# Aim:
Update the listing from the line containing "Open the Twitter page icon" down through the line containing "This screenshot has height=1253, width=2000." by changing "sidebar" to "navigation panel" and leaving everything else unchanged. Give only those lines, with the pictures left out.

# Provided information:
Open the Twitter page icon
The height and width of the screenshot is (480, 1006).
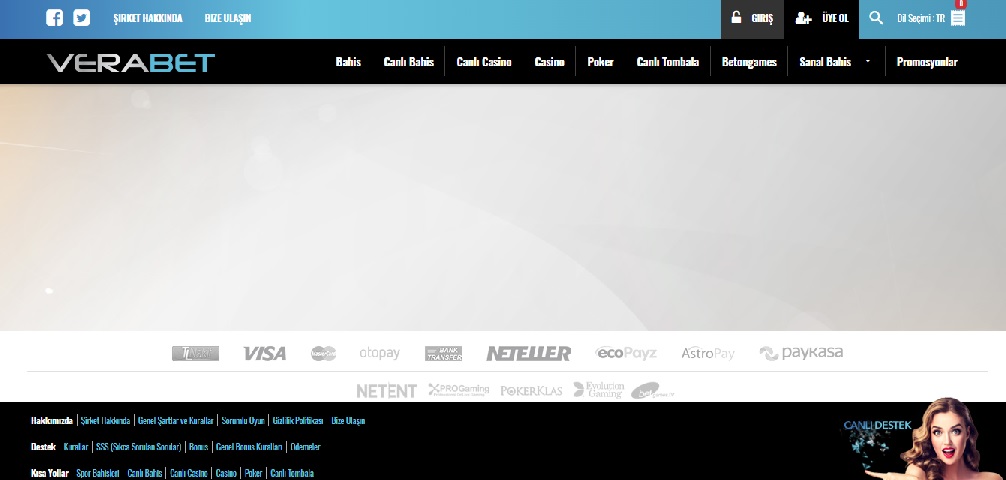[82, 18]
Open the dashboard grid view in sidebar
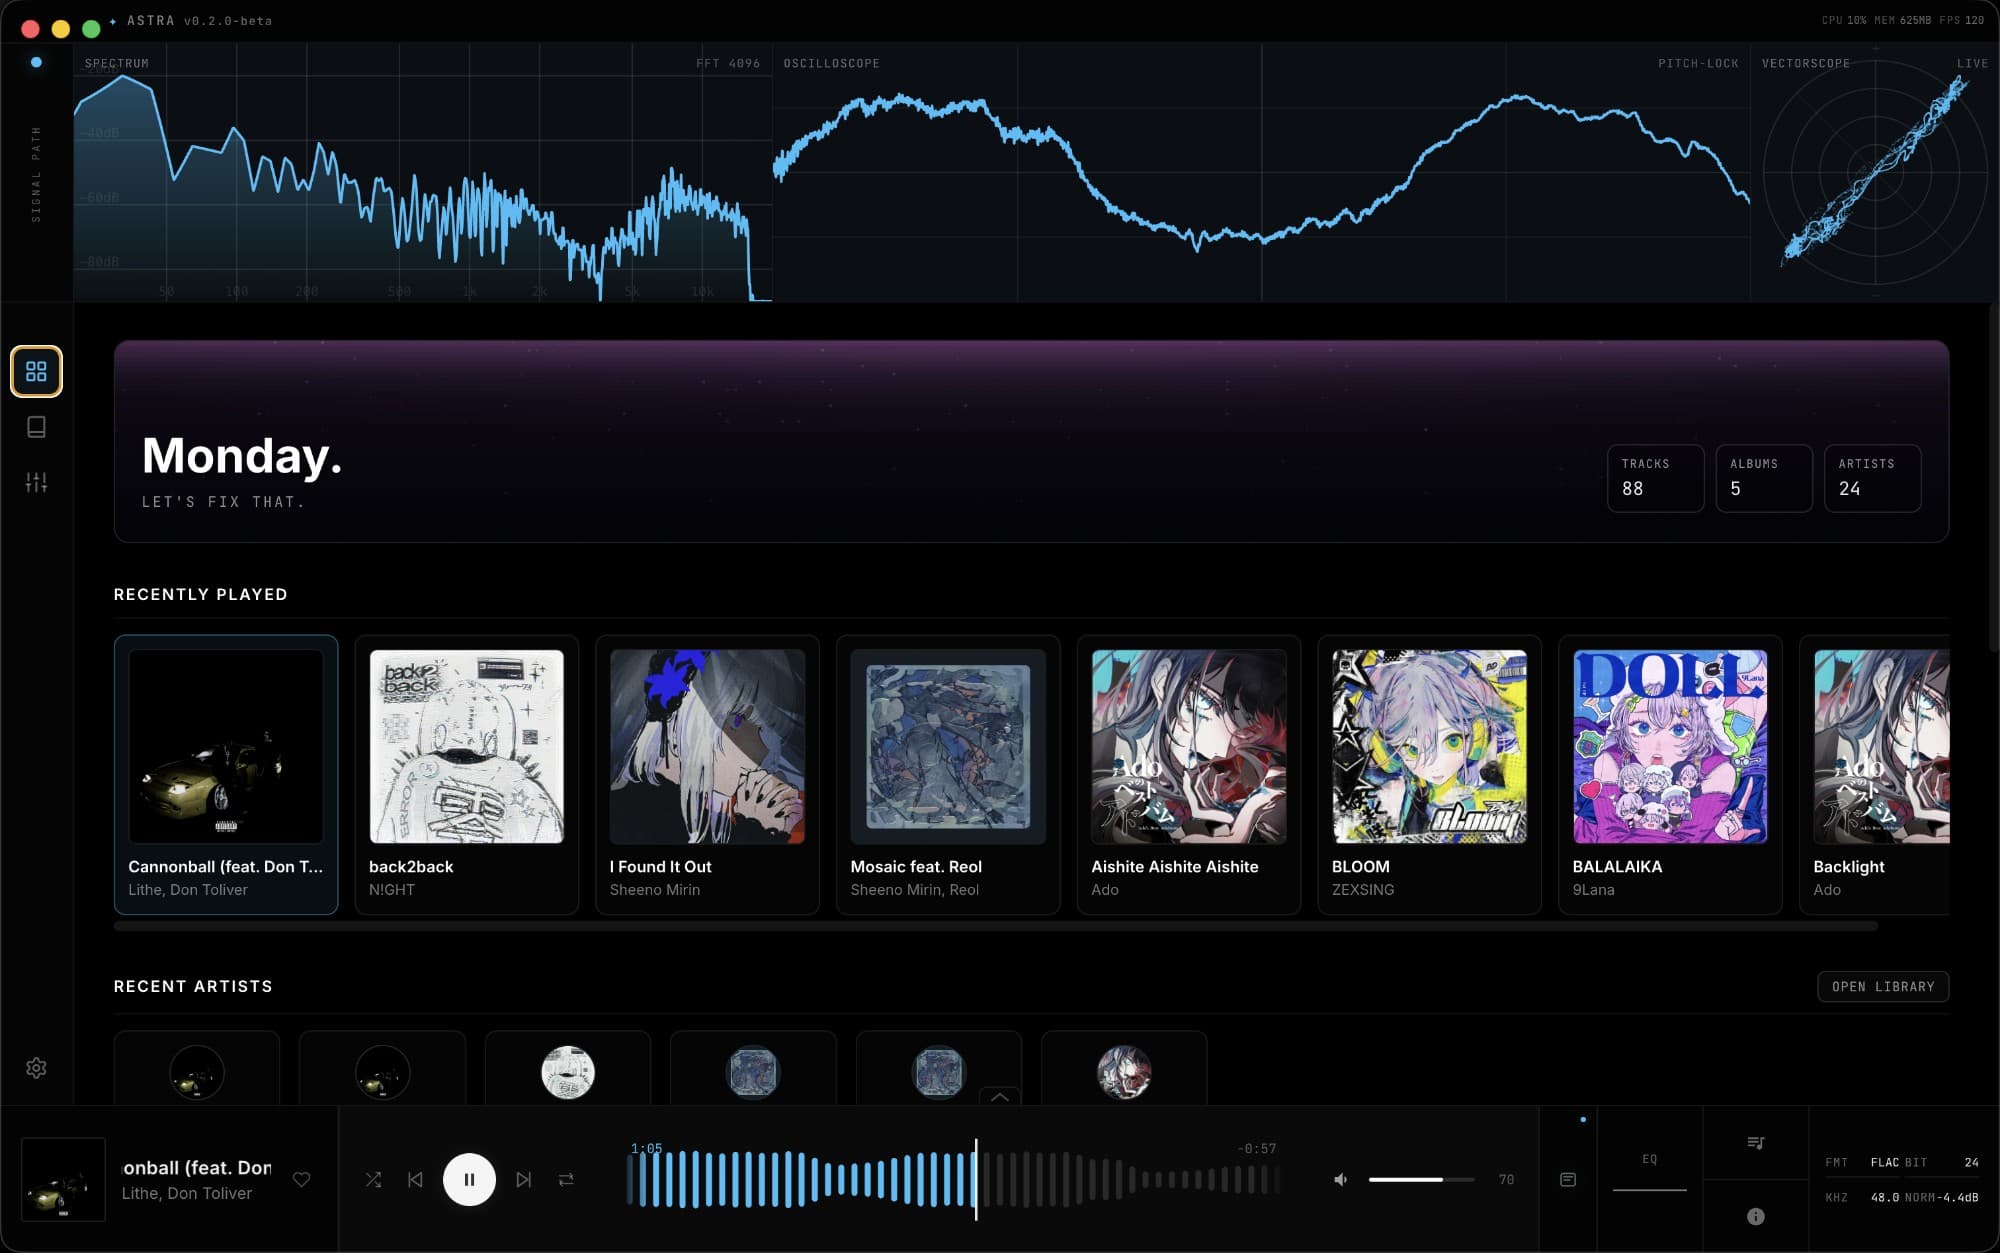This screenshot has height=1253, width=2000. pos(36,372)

* * *

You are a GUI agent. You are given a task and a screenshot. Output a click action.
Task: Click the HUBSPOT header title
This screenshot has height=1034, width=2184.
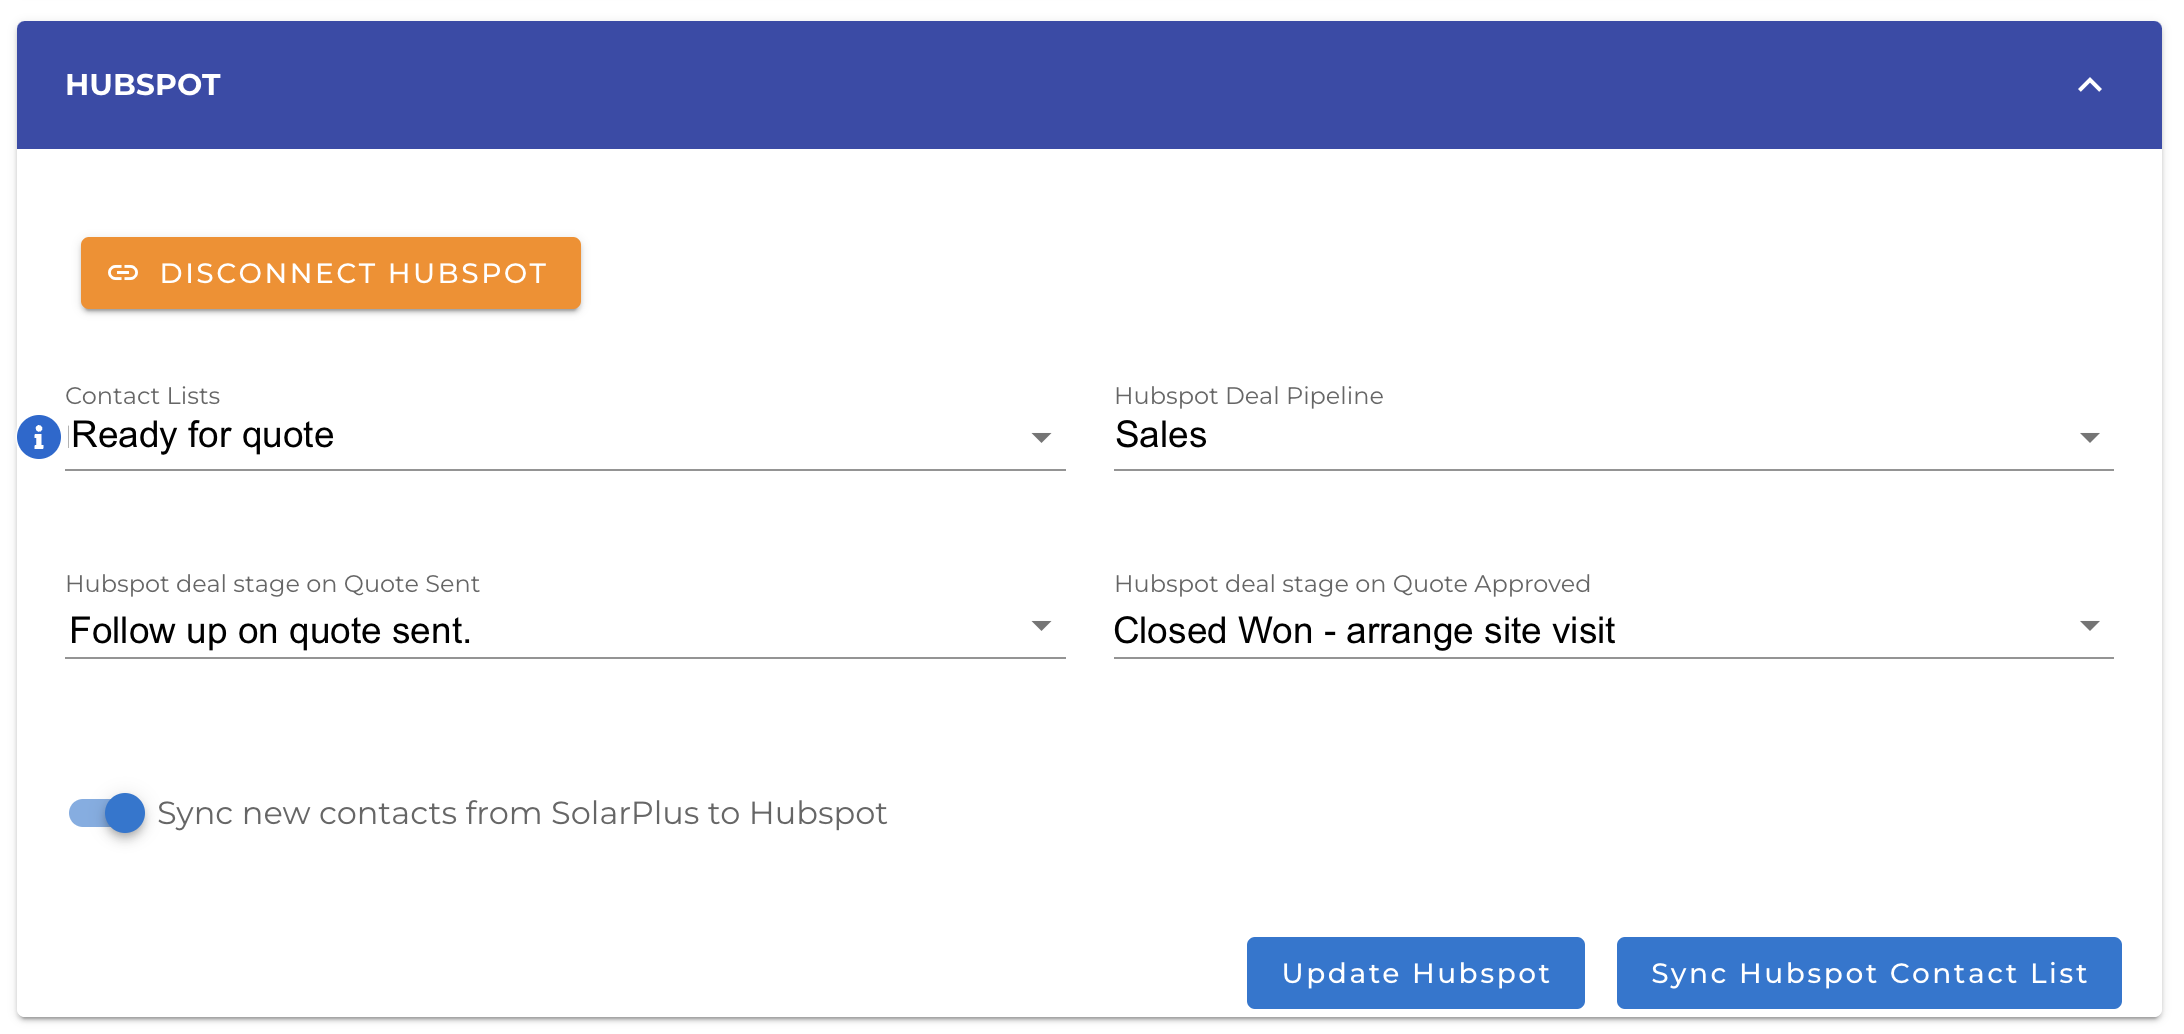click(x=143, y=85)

# Worked solution:
Open the Twitter page icon
The height and width of the screenshot is (480, 1006).
[82, 18]
Open the dashboard grid view in navigation panel
This screenshot has height=1253, width=2000. pos(36,372)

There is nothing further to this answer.